Once the line containing "This screenshot has height=402, width=489." has been printed, stop; print every line before it exactly, starting at the top of the material below.

*** Begin section ***

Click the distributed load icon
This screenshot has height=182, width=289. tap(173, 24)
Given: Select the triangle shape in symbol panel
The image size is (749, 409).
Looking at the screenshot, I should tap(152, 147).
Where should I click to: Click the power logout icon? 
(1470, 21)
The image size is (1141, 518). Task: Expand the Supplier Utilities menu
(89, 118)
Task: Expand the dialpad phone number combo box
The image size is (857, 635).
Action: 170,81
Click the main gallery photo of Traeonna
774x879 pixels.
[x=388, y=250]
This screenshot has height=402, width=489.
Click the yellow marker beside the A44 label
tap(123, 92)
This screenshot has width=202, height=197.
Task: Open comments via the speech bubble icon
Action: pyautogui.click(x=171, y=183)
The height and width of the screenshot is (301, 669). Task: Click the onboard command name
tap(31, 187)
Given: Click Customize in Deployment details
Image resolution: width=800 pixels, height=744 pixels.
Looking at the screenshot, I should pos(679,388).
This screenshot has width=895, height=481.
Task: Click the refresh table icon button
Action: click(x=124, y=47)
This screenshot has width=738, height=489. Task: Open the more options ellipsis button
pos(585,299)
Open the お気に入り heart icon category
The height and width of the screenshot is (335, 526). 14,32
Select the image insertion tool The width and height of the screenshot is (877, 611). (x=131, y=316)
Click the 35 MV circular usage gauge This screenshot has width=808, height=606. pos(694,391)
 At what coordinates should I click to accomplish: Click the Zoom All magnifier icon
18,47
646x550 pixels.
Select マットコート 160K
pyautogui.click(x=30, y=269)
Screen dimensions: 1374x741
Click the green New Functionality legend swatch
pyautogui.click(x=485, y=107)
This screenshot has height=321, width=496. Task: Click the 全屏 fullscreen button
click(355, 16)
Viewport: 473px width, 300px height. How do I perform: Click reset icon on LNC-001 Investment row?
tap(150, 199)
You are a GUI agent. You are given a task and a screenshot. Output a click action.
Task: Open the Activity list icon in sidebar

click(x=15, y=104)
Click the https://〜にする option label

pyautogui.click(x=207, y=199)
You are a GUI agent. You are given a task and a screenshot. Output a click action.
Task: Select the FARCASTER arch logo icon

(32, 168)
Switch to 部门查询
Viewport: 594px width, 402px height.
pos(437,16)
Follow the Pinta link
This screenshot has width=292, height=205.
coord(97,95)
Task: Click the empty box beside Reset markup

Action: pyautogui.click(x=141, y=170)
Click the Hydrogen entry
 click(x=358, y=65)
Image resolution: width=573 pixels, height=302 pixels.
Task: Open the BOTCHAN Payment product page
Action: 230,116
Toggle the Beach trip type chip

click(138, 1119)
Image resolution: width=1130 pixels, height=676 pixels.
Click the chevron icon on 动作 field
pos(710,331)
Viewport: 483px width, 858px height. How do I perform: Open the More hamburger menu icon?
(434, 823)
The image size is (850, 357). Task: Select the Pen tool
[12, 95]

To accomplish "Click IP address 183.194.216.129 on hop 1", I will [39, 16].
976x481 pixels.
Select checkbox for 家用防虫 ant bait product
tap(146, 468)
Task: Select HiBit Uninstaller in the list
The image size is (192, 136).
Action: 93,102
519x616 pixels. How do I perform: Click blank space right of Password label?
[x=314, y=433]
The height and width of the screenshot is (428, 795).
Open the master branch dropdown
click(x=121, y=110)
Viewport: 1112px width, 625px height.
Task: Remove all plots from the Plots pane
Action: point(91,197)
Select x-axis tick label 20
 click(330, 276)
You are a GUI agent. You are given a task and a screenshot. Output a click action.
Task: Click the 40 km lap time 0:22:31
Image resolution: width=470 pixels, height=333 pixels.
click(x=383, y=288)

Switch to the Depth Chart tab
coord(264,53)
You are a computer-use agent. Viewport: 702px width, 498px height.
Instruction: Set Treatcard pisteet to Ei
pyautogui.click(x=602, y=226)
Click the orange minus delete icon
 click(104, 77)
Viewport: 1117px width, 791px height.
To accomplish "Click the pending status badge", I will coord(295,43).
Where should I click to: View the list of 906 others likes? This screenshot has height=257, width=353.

*** End section ***

§ Completed exercise:
Click the distributed load icon
This screenshot has height=182, width=289. tap(173, 24)
Given: Select the triangle shape in symbol panel
The image size is (749, 409).
Looking at the screenshot, I should tap(152, 147).
Where should I click to: Click the power logout icon? 
(1470, 21)
The image size is (1141, 518). Task: Expand the Supplier Utilities menu
(89, 118)
Task: Expand the dialpad phone number combo box
The image size is (857, 635).
Action: 170,81
Click the main gallery photo of Traeonna
774x879 pixels.
[x=388, y=250]
This screenshot has height=402, width=489.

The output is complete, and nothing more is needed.